Convert the data below into a JSON list of strings, with one string for each line and blank lines omitted.
┌────────
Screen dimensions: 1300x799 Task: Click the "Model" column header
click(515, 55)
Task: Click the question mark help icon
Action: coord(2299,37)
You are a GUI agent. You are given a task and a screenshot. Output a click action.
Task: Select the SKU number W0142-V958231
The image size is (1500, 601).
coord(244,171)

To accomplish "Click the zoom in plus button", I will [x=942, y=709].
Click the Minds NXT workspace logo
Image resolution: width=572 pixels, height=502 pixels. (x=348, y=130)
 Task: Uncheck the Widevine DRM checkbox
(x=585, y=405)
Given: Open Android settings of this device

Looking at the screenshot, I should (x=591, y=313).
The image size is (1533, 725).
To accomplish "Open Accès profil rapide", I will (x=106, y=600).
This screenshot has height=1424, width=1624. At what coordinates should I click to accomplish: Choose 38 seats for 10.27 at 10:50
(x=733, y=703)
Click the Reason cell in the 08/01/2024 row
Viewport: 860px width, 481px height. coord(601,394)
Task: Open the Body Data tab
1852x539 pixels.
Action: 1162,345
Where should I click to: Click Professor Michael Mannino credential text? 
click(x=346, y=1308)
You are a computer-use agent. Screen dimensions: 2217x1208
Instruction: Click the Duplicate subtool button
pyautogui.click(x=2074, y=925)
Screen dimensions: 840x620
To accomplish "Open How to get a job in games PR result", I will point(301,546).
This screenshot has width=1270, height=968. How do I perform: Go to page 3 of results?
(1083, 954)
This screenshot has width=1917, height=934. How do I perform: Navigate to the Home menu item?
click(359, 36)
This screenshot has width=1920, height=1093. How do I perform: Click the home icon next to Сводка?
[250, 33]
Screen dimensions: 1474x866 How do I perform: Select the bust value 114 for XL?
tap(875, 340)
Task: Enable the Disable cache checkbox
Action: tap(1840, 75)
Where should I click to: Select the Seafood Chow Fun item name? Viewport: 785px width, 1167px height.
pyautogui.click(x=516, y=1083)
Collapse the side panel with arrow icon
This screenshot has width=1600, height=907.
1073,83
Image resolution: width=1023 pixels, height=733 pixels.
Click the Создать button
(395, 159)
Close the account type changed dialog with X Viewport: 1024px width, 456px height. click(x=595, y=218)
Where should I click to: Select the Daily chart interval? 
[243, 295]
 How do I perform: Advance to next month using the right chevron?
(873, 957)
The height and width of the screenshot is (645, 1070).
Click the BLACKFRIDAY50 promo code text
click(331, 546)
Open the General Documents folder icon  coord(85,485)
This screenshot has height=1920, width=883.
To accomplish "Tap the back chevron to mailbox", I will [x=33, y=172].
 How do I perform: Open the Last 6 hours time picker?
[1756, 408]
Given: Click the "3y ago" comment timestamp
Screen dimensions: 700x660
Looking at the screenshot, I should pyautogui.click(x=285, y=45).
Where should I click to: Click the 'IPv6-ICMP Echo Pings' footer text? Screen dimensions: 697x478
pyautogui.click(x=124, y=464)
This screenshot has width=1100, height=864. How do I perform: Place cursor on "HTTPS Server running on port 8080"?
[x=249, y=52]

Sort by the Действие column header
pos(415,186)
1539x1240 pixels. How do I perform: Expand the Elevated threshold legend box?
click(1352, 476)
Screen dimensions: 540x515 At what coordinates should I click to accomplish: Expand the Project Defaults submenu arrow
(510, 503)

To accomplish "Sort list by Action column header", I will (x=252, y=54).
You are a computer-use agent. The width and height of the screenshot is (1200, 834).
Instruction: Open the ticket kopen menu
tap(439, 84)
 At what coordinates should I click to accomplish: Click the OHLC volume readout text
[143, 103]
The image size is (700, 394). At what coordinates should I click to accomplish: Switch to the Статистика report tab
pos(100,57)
└────────
> [Answer in full]
[
  "Screen dimensions: 1300x799 Task: Click the \"Model\" column header",
  "click(515, 55)",
  "Task: Click the question mark help icon",
  "Action: coord(2299,37)",
  "You are a GUI agent. You are given a task and a screenshot. Output a click action.",
  "Task: Select the SKU number W0142-V958231",
  "The image size is (1500, 601).",
  "coord(244,171)",
  "To accomplish \"Click the zoom in plus button\", I will [x=942, y=709].",
  "Click the Minds NXT workspace logo",
  "Image resolution: width=572 pixels, height=502 pixels. (x=348, y=130)",
  " Task: Uncheck the Widevine DRM checkbox",
  "(x=585, y=405)",
  "Given: Open Android settings of this device",
  "Looking at the screenshot, I should (x=591, y=313).",
  "The image size is (1533, 725).",
  "To accomplish \"Open Accès profil rapide\", I will (x=106, y=600).",
  "This screenshot has height=1424, width=1624. At what coordinates should I click to accomplish: Choose 38 seats for 10.27 at 10:50",
  "(x=733, y=703)",
  "Click the Reason cell in the 08/01/2024 row",
  "Viewport: 860px width, 481px height. coord(601,394)",
  "Task: Open the Body Data tab",
  "1852x539 pixels.",
  "Action: 1162,345",
  "Where should I click to: Click Professor Michael Mannino credential text? ",
  "click(x=346, y=1308)",
  "You are a computer-use agent. Screen dimensions: 2217x1208",
  "Instruction: Click the Duplicate subtool button",
  "pyautogui.click(x=2074, y=925)",
  "Screen dimensions: 840x620",
  "To accomplish \"Open How to get a job in games PR result\", I will point(301,546).",
  "This screenshot has width=1270, height=968. How do I perform: Go to page 3 of results?",
  "(1083, 954)",
  "This screenshot has width=1917, height=934. How do I perform: Navigate to the Home menu item?",
  "click(359, 36)",
  "This screenshot has width=1920, height=1093. How do I perform: Click the home icon next to Сводка?",
  "[250, 33]",
  "Screen dimensions: 1474x866 How do I perform: Select the bust value 114 for XL?",
  "tap(875, 340)",
  "Task: Enable the Disable cache checkbox",
  "Action: tap(1840, 75)",
  "Where should I click to: Select the Seafood Chow Fun item name? Viewport: 785px width, 1167px height.",
  "pyautogui.click(x=516, y=1083)",
  "Collapse the side panel with arrow icon",
  "This screenshot has width=1600, height=907.",
  "1073,83",
  "Image resolution: width=1023 pixels, height=733 pixels.",
  "Click the Создать button",
  "(395, 159)",
  "Close the account type changed dialog with X Viewport: 1024px width, 456px height. click(x=595, y=218)",
  "Where should I click to: Select the Daily chart interval? ",
  "[243, 295]",
  " How do I perform: Advance to next month using the right chevron?",
  "(873, 957)",
  "The height and width of the screenshot is (645, 1070).",
  "Click the BLACKFRIDAY50 promo code text",
  "click(331, 546)",
  "Open the General Documents folder icon  coord(85,485)",
  "This screenshot has height=1920, width=883.",
  "To accomplish \"Tap the back chevron to mailbox\", I will [x=33, y=172].",
  " How do I perform: Open the Last 6 hours time picker?",
  "[1756, 408]",
  "Given: Click the \"3y ago\" comment timestamp",
  "Screen dimensions: 700x660",
  "Looking at the screenshot, I should pyautogui.click(x=285, y=45).",
  "Where should I click to: Click the 'IPv6-ICMP Echo Pings' footer text? Screen dimensions: 697x478",
  "pyautogui.click(x=124, y=464)",
  "This screenshot has width=1100, height=864. How do I perform: Place cursor on \"HTTPS Server running on port 8080\"?",
  "[x=249, y=52]",
  "Sort by the Действие column header",
  "pos(415,186)",
  "1539x1240 pixels. How do I perform: Expand the Elevated threshold legend box?",
  "click(1352, 476)",
  "Screen dimensions: 540x515 At what coordinates should I click to accomplish: Expand the Project Defaults submenu arrow",
  "(510, 503)",
  "To accomplish \"Sort list by Action column header\", I will (x=252, y=54).",
  "You are a computer-use agent. The width and height of the screenshot is (1200, 834).",
  "Instruction: Open the ticket kopen menu",
  "tap(439, 84)",
  " At what coordinates should I click to accomplish: Click the OHLC volume readout text",
  "[143, 103]",
  "The image size is (700, 394). At what coordinates should I click to accomplish: Switch to the Статистика report tab",
  "pos(100,57)"
]